Havia somente 5 quartos naquele hotel, foi me explicando o senhor de bigode. O primeiro quarto estava já ocupado pelos gatos de sua mãe, que por sinal eram bem mais do que me dissera no caminho. Os gatos e seus malditos olhares que encaram o medo. Odeio gatos.
O segundo, estava ocupado por um casal de idosos que permanecem há 2 anos ali. O terceiro estava trancado e não quis me dizer o motivo. Disse-me apenas para ficar longe daquele quarto. O quarto era o dele, e finalmente fui apresentado ao meu quarto.

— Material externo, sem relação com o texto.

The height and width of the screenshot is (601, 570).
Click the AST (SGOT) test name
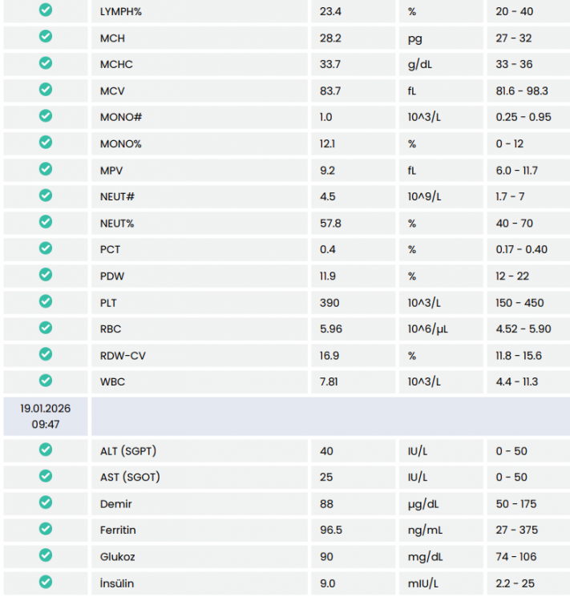point(130,478)
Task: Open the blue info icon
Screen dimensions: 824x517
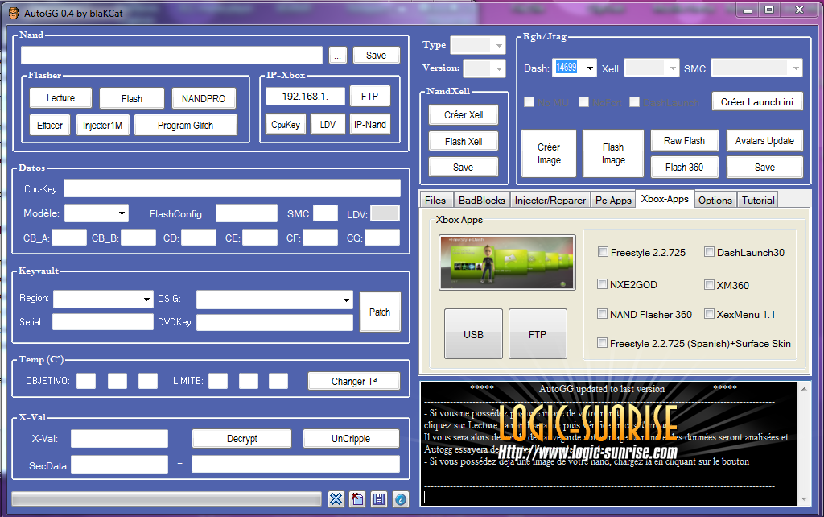Action: [400, 499]
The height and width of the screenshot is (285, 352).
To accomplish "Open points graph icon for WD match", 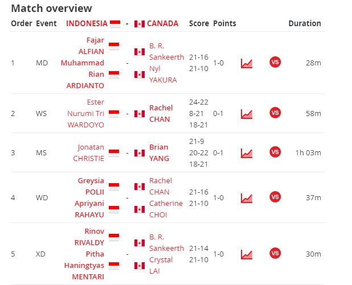I will pyautogui.click(x=247, y=198).
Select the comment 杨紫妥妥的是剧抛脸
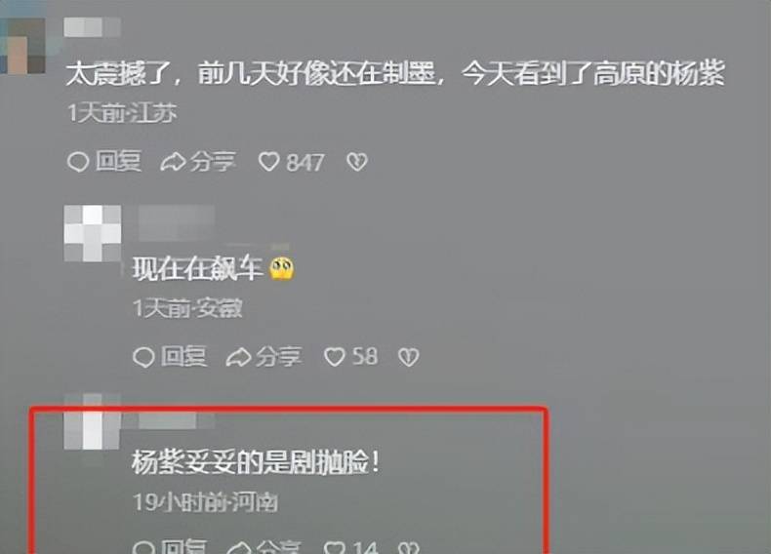 pyautogui.click(x=255, y=462)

Era um quarto bem mal cuidado, mas pelo preço, valia a pena. Fui ao meu carro pegar um cobertor. O acaso mais estranho dessa minha ida ao carro foi que, no banco traseiro estavam dormindo dois gatos. Com meus gritos, foram sumindo naquela garoa escura.
A cama era dura o bastante para ser confundida com o chão. A descarga não funcionava e o cheiro de urina era o sabor do ar. Fazia uns -10 ° com certeza, nunca sentira tanto frio em minha vida. Apenas o nariz, desafiava sair de dentro das cobertas.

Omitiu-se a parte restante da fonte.